Dozens of studies now support the theory connecting T. gondii to schizophrenia. Many of these are antibody studies, which compare, for example, the level of Toxoplasma antibodies in blood drawn from people who have schizophrenia and those who don’t. Yolken and Torrey recently performed a meta-analysis of all the scientifically rigorous studies on T. gondii antibodies in schizophrenia. Their results, which involved 23 studies in all, showed that patients with schizophrenia were almost three times as likely as those without to test positive for T. gondii antibodies. The study appeared in the 2007 Schizophrenia Bulletin.
Another area of investigation has begun to reveal the mechanisms T. gondii might use when infecting the brain, and how they might help give rise to schizophrenia. One clue, says Yolken, comes from studies by scientists in Britain showing that T. gondii has genes that are critical for the production of dopamine. Numerous studies have tied excess dopamine to schizophrenia, but scientists have struggled to explain the source of the irregularity. Now, at least in some patients, T. gondii may offer the answer.
But Yolken is not content to stop there. While existing research shows correlation, definitive proof can only come by demonstrating causation. Toward that end, Yolken is now attempting to show that a drug that inhibits T. gondii can cure schizophrenia, or at least reduce its symptoms.
The drug that appears most promising is a compound called artemisinin, an extract of the weed Artemesia annua, or sweet wormwood, which grows wild in China. Yolken learned about the compound on a trip to China in 2005 where he met scientists who had demonstrated that artemisinin could kill T. gondii. To Yolken, the implications were obvious: The drug might be a treatment for schizophrenia.
Back at Hopkins, Yolken launched a project aimed at designing new derivatives of artemisinin and testing the compounds’ ability to target T. gondii. He asked virologist Lorraine Brando to lead the studies.

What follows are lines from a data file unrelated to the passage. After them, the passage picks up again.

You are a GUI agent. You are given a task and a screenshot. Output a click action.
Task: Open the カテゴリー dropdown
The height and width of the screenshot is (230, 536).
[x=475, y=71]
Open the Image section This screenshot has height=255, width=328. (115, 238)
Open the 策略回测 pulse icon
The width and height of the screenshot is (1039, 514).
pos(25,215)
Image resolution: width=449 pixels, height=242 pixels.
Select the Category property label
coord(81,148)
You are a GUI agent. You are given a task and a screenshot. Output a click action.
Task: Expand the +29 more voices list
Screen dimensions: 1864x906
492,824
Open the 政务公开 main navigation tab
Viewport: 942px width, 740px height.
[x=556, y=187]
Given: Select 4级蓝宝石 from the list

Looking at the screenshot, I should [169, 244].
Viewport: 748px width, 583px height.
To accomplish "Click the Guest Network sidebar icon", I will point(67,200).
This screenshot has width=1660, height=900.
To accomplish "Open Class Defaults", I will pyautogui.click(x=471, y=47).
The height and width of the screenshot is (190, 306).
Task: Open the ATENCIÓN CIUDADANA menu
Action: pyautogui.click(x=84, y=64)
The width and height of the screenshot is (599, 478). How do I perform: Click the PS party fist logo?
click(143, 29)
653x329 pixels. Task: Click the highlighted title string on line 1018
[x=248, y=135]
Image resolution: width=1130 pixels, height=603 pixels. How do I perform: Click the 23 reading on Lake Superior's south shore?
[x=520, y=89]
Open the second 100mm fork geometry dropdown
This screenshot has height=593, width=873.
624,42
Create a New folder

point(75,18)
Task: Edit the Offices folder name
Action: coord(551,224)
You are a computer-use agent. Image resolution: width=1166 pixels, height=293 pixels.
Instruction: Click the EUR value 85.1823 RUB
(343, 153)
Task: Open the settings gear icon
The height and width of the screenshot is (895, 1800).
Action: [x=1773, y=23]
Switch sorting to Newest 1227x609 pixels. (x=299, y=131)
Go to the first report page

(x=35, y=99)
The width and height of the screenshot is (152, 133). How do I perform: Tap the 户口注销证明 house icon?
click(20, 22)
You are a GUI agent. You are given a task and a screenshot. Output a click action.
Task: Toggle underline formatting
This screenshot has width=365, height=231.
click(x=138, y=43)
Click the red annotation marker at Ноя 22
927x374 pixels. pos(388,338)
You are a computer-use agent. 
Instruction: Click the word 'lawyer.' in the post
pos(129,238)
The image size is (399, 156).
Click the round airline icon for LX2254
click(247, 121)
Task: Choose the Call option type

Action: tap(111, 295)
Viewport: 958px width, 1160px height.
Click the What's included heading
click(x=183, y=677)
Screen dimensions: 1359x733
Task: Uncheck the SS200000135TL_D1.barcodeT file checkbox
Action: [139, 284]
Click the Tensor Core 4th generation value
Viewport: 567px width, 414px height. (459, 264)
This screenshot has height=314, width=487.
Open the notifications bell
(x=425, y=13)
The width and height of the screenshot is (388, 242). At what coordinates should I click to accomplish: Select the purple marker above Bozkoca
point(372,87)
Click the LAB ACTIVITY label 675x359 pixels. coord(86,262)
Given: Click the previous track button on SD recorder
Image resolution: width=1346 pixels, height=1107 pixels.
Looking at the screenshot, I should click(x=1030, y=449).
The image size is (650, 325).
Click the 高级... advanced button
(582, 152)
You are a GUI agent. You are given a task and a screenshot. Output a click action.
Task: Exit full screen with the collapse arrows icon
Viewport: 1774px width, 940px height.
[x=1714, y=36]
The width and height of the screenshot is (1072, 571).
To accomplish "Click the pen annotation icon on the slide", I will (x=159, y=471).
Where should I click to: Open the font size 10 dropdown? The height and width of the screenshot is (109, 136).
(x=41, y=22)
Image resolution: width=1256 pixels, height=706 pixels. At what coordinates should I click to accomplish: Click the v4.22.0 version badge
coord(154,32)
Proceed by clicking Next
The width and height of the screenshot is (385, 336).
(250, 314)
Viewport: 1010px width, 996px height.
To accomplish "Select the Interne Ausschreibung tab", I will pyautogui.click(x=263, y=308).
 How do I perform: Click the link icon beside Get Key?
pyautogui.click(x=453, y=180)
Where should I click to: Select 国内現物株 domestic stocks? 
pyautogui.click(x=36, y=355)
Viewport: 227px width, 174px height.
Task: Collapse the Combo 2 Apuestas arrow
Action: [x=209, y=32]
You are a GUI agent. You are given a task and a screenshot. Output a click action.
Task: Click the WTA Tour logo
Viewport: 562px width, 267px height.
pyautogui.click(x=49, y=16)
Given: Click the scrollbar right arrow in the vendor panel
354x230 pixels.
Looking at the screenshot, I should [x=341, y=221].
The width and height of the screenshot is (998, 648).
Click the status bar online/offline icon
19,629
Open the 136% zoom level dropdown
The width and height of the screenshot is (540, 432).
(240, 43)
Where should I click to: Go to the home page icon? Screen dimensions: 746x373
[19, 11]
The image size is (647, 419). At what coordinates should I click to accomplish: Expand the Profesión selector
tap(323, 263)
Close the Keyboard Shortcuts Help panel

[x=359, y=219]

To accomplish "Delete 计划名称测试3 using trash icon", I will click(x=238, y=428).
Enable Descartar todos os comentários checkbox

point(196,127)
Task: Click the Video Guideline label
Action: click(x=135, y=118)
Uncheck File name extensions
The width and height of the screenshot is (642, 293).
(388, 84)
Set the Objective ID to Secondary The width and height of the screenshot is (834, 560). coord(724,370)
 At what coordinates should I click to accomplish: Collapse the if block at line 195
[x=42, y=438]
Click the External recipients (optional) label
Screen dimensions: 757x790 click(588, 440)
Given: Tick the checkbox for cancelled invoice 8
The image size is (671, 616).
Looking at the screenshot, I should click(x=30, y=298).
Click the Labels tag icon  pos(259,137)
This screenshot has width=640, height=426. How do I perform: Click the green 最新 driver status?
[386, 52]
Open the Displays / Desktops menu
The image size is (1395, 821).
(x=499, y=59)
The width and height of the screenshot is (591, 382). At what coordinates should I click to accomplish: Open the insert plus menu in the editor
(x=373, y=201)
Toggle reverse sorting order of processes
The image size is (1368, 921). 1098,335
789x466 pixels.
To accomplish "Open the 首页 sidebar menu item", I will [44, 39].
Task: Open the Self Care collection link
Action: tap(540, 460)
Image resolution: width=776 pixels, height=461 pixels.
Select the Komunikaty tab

The trick to the research is finding an artemisinin derivative that inhibits T. gondii but does not harm neurons. Several derivatives appear to fulfill these requirements, says Yolken, findings that he and Brando and their colleagues reported in a recent issue of the Journal of Antimicrobial Chemotherapy. They are now planning animal studies.
Yolken is also beginning a clinical trial of an artemisinin compound not yet gained FDA approval. During the eight-week trial, schizophrenia patients will take daily artemisinin pills, while the researchers test their blood for levels of T. gondii antibodies and monitor their symptoms. “Our hope,” says Yolken, “is to identify infections like toxoplasmosis, and by treating those infections to take the incurable disease that is schizophrenia and make people better.”
Such an accomplishment, he says, is not without precedent. Doctors used to believe that stress alone caused peptic ulcers—until Australian physician Barry Marshall proposed that the condition arose from a bacterium, a claim he proved by swallowing a cup of the bacteria and then curing himself of the ensuing ulcer with an antibiotic. “No one,” says Yolken, “thought it would work.”